188.
Лжедимитрий и Сапега оставили берега Угры тридцатого июня и направились через Медынь к городу Боровску, который осаждали князь Михайло Волконский, Яков Змеев и Афанасий Челищев с отрядом царских войск, усиленным до десяти тысяч человек вооруженными крестьянами из окольных деревень189. При приближении неприятеля царские воеводы сняли осаду и засели в Пафнутьеве монастыре в трех верстах от Боровска. Но все их люди не могли поместиться в обители и расположились большей частью около оной, под прикрытием рогаток. Самозванец подступил под монастырь пятого июля. Нетрудно было полякам разогнать крестьян, стоявших за рогатками190. Засим неприятель бросился к монастырской ограде; самые гусары, спешившись, приняли участие в нападении191. Змеев и Челищев, устрашенные приготовлениями к приступу, почли бесполезным дальнейшее сопротивление и приказали отворить ворота, в надежде покорностью укротить свирепство нападающих192. Но малодушие сие одним им послужило к спасению. Неприятели, ворвавшись в монастырь, беспощадно предавали все мечу и разорению. Главный воевода, князь Волконский, непричастный робкому действию своих товарищей, хотел благородным подвигом смыть пятно, ими положенное на начальствовавших в монастыре. Многие люди, избегая лютости поляков, бросились в церковь. Князь Волконский увещевал их не предаваться беззащитно на заклание; собой подавая пример, он стал в дверях и долго отбивал неприятеля, силящегося проникнуть в церковь. Наконец, он пал, изнемогши от ран; поляки, мало уважая его геройство, довершили его убиение и с ним вместе предали смерти почти всех защитников церкви. Кровопролитие было столь велико, что трупов сочтено до четырех тысяч. Из пятидесяти иноков осталось в живых только десять193.

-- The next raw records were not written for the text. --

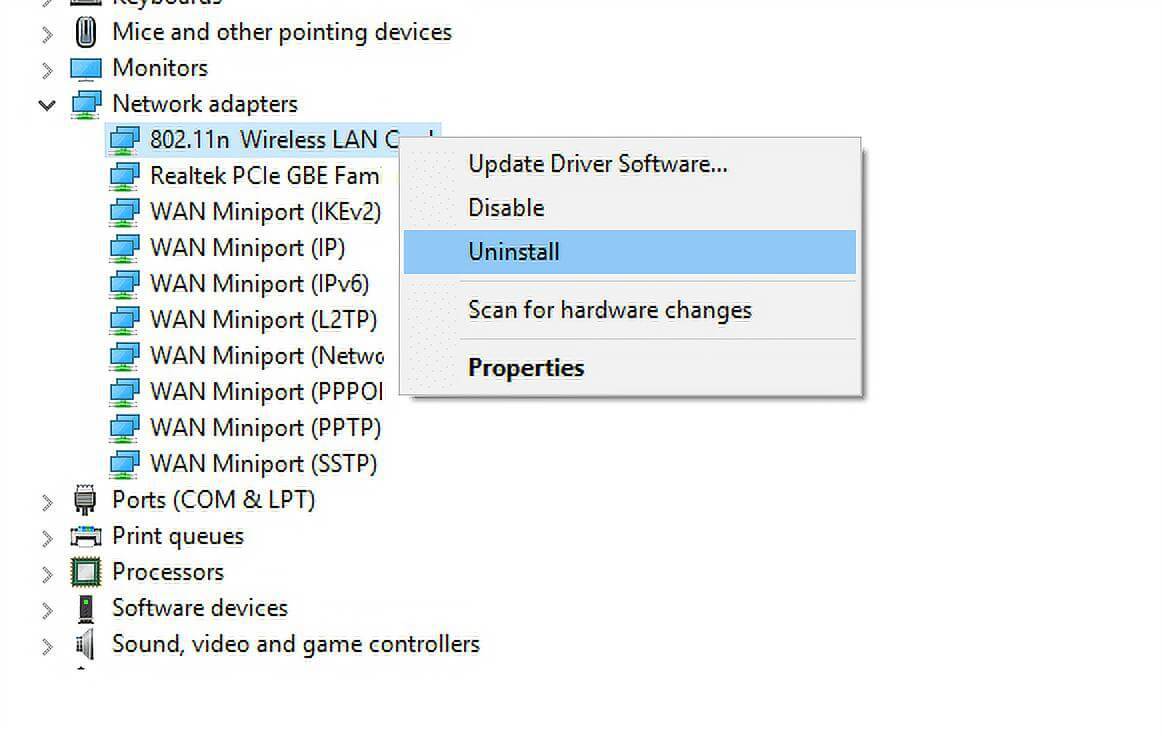The height and width of the screenshot is (736, 1162).
Task: Expand Sound, video and game controllers
Action: (47, 646)
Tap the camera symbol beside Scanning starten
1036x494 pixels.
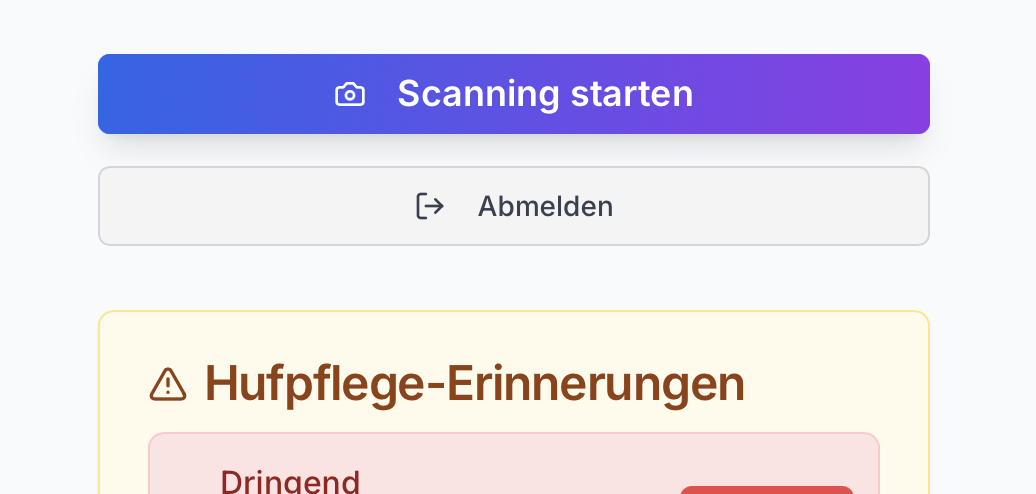350,95
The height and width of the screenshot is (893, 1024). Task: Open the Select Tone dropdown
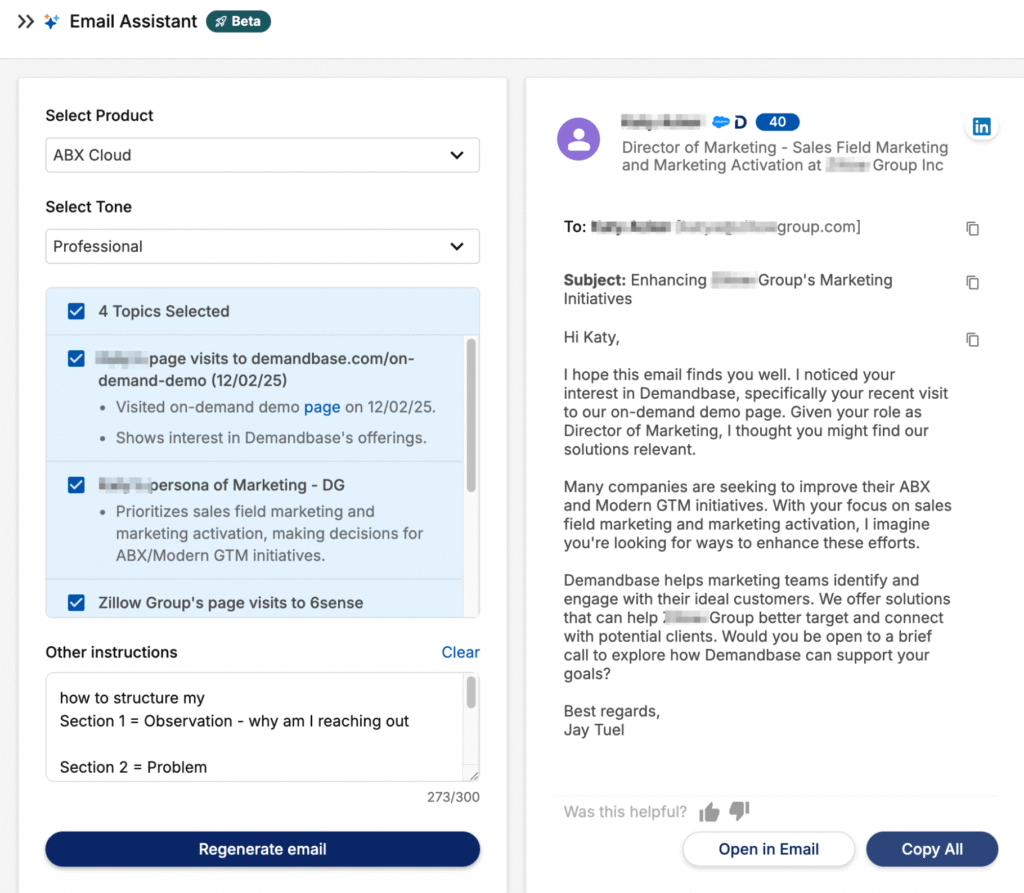tap(262, 246)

Самозванец по разорении монастыря поворотил на Серпухов. Ему предшествовала страшная весть о плачевном жребии обители св. Пафнутия; под влиянием распространившегося ужаса серпуховские воеводы сдали город беспрепятственно, хотя и имели при себе отряд царского войска194. Из Серпухова Лжедимитрий снова обратился к Москве. На пути ему предстояло сражаться с неожиданным неприятелем.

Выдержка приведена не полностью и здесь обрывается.